Kompasiana adalah platform blog. Konten ini menjadi tanggung jawab bloger dan tidak mewakili pandangan redaksi Kompas.

Cerpen. Sumber ilustrasi: Unsplash

Tenda hijau itu masih berdiri menaungi pelataran sudut rumahnya. Sampah plastik air minum dan ceceran nasi masih belum sempat di bersihkan setelah pesta semalaman suntuk.  Terlihat laki-laki berperawakan sedang dengan kaos oblong putih dan berkumis tipis sedang ngobrol dengan salah seorang di sudut rumah. 

Dialah pak Sumitro kepala desa terpilih yang baru saja menggelar pesta. Pak Sumitro dikenal sebagai tokoh agama ternama dan berhasil mendapatkan massa dari pencalonannya.

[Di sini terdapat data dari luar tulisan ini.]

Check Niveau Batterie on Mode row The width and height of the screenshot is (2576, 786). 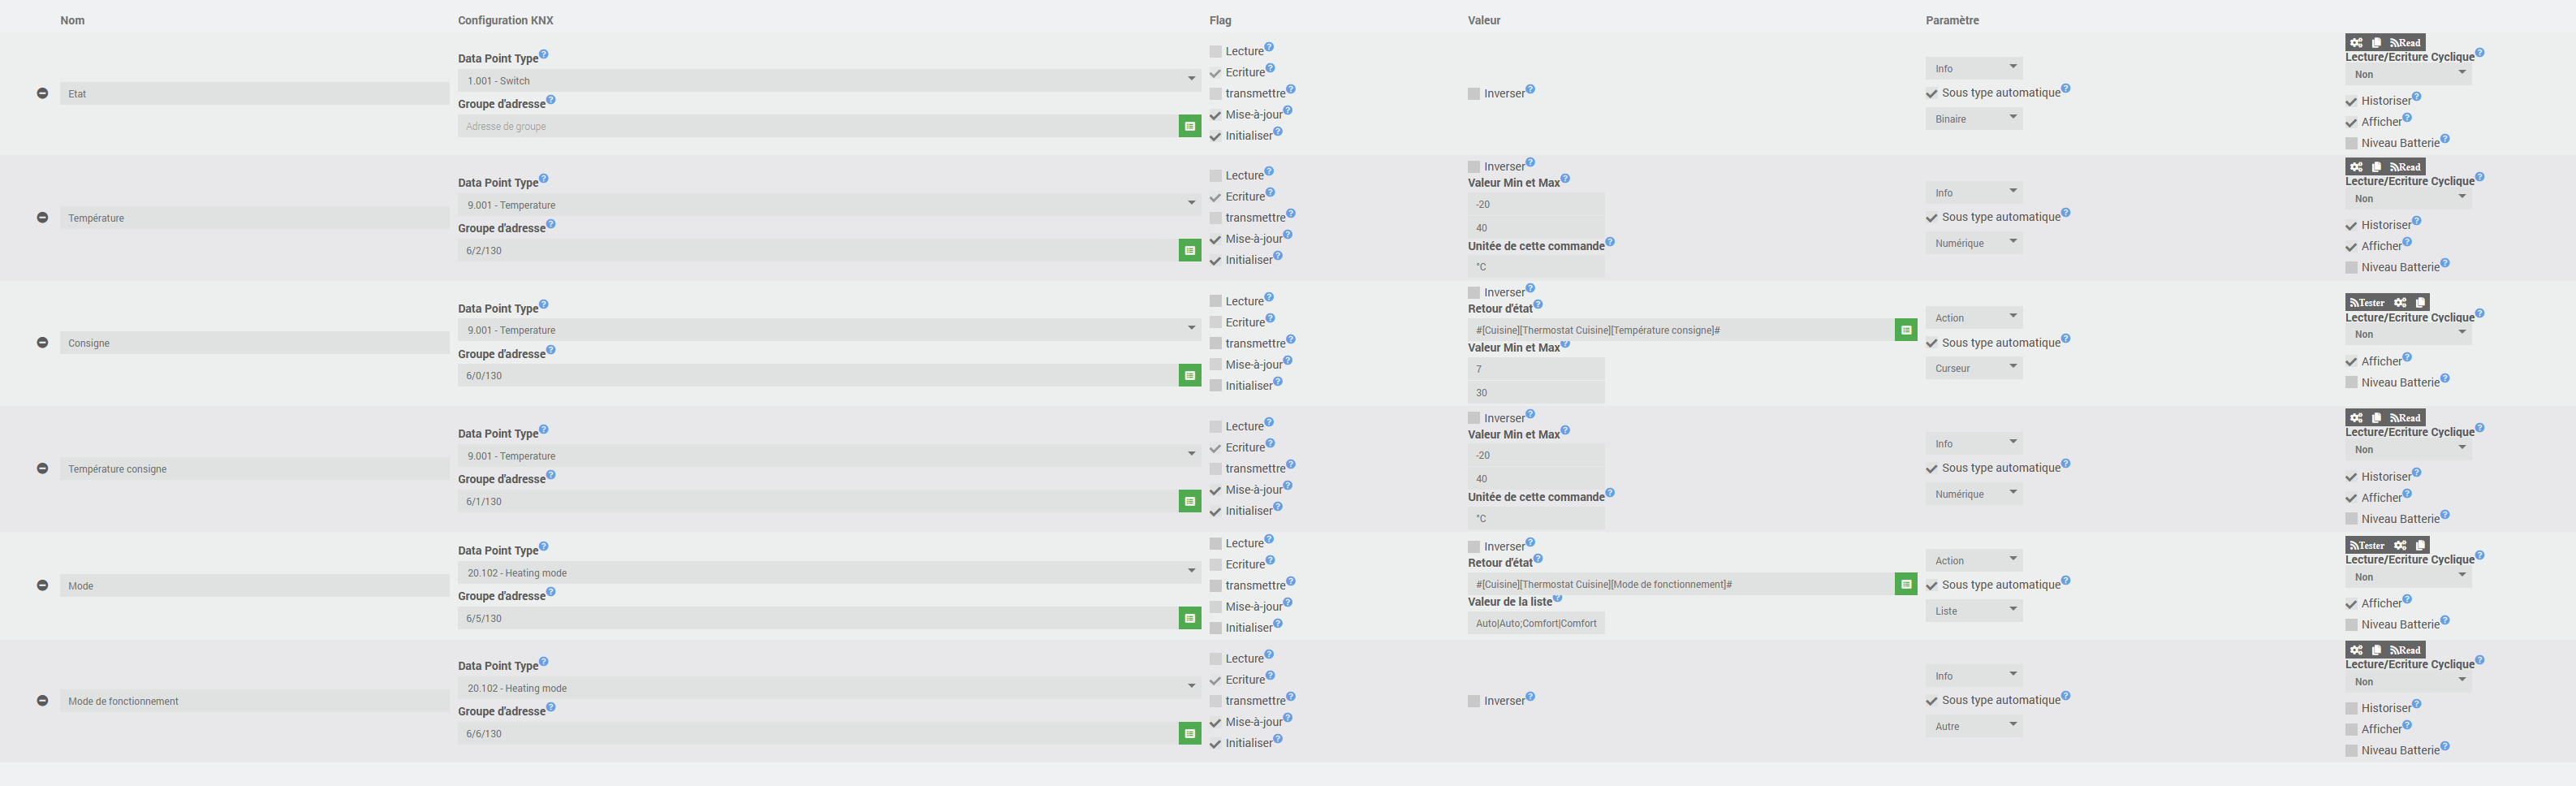[2351, 625]
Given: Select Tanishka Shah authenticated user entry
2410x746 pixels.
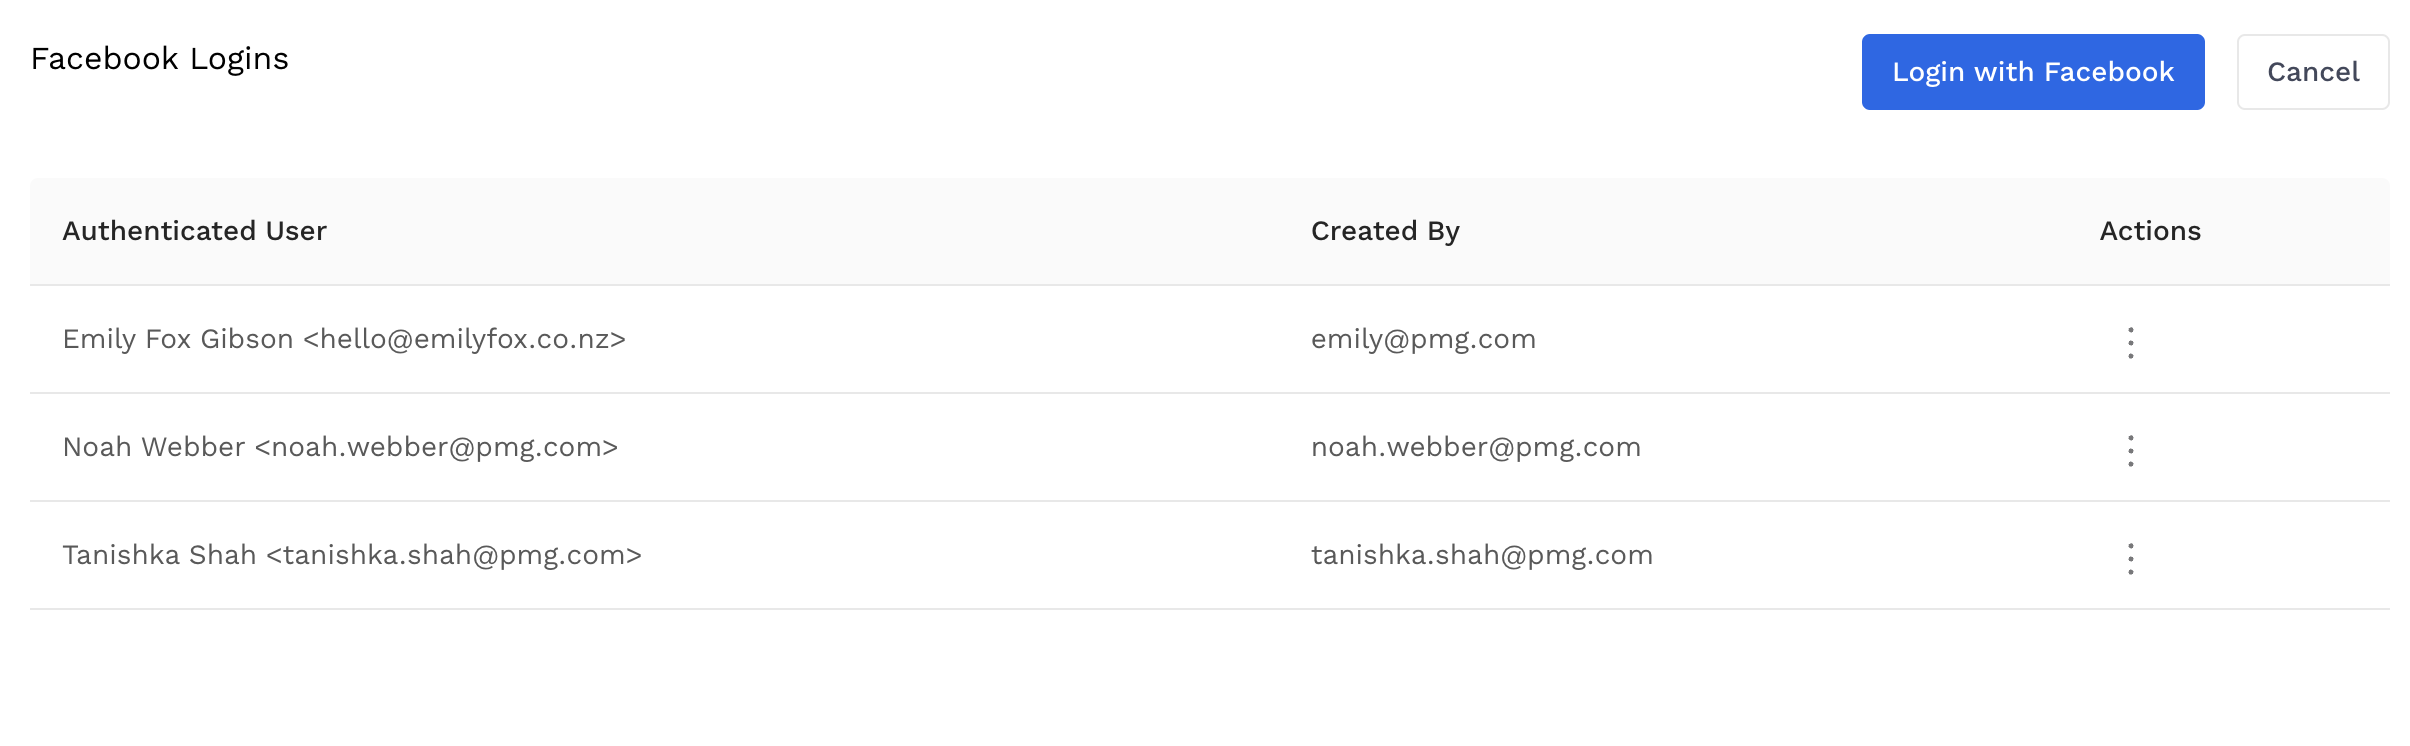Looking at the screenshot, I should click(352, 555).
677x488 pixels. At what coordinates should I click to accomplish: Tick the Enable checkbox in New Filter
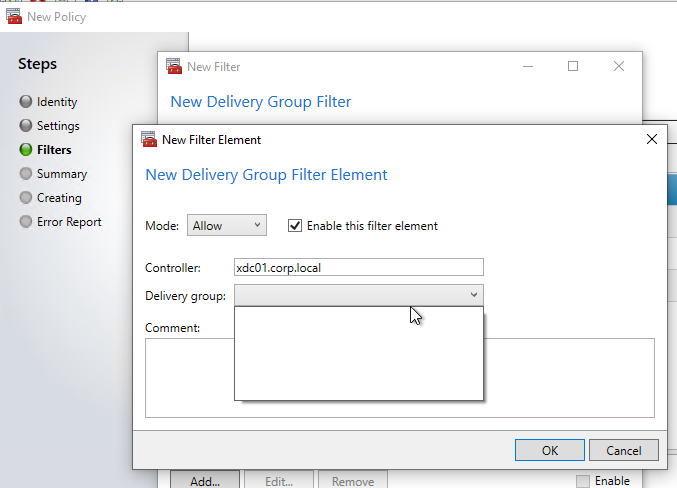[583, 481]
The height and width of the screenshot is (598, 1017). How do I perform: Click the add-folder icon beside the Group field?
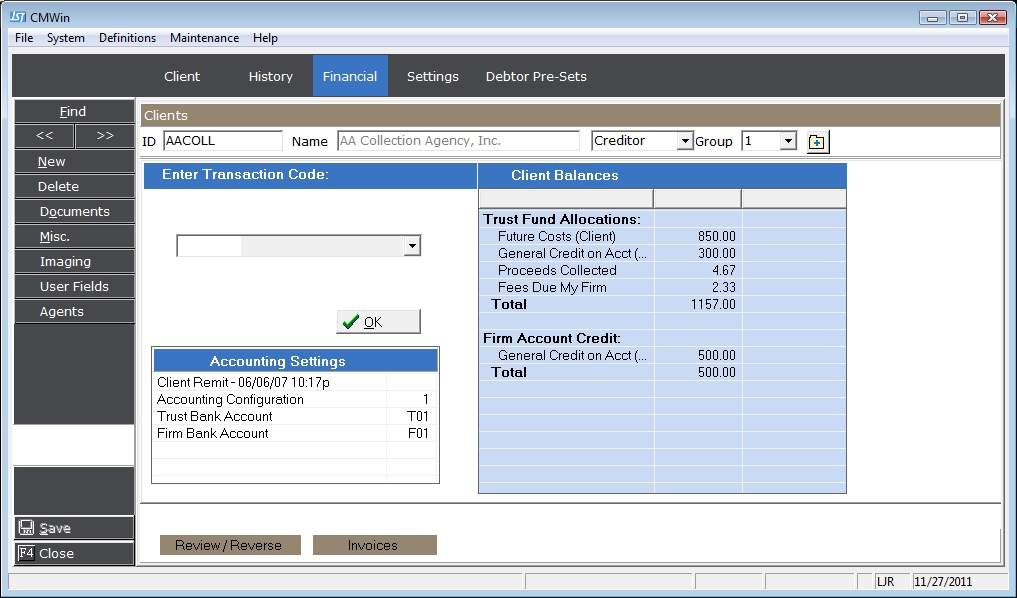(x=817, y=142)
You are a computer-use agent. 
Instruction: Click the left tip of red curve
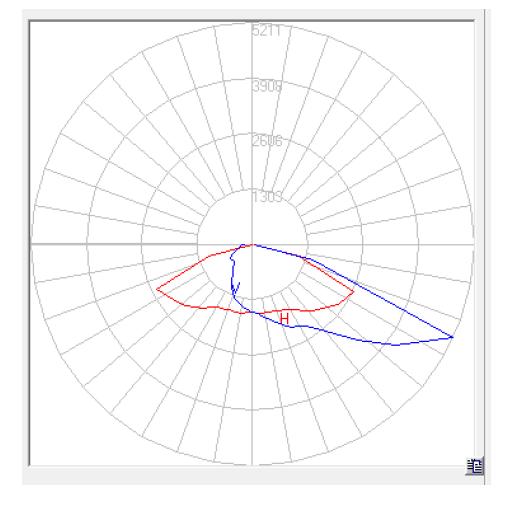click(157, 289)
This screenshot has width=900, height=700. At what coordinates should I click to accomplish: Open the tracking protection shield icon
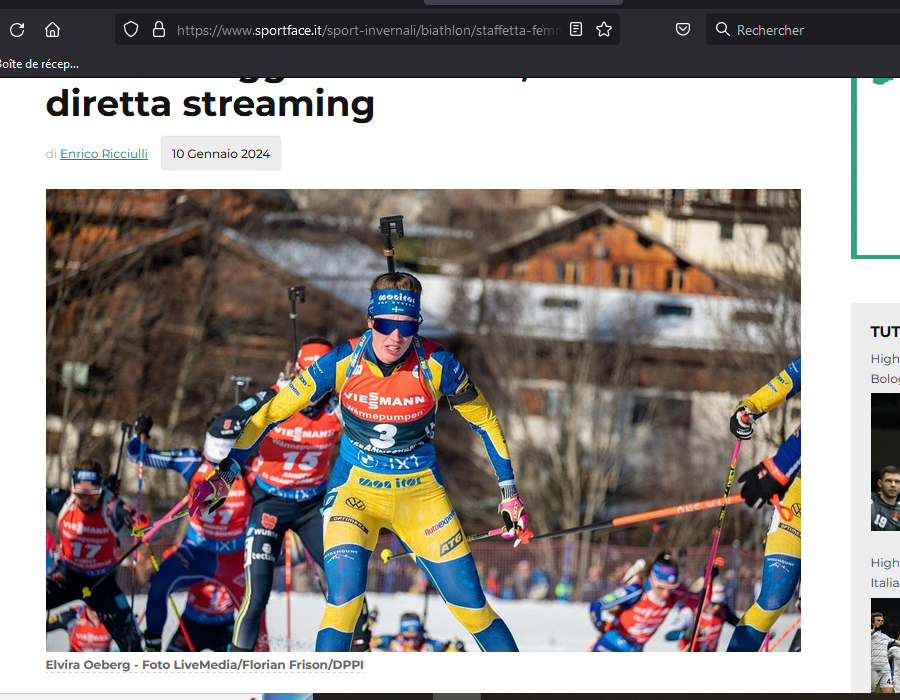(x=130, y=29)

Paling tidak warga desa mengenalnya sebagai sosok yang alim.

"Tuhan telah mengamantakan jabatan ini, saya harus membangun desa" ujar pak Sumitro dengan bibirnya yang menghitam akibat rokok menahun. 

Pak Hardi, laki-laki yang diajak bicara hanya manggut-manggut karena Pak Sumitro adalah junjungan yang dia hormati. "Sudah sepatutnya pak" sahut hardi. Dengan kepala menunduk hormat.

"Pak Hardi, kumpulkan orang-orang kita dan segera susun program desa dan selanjutnya kita akan eksekusi segera"   

"Baik pak, nanti sore langsung saya kumpulkan mereka" Di tengah asiknya mereka ngobrol  tiba-tiba datang wanita paruh baya membawa nampan dan makanan ringan sisa pesta semalam. 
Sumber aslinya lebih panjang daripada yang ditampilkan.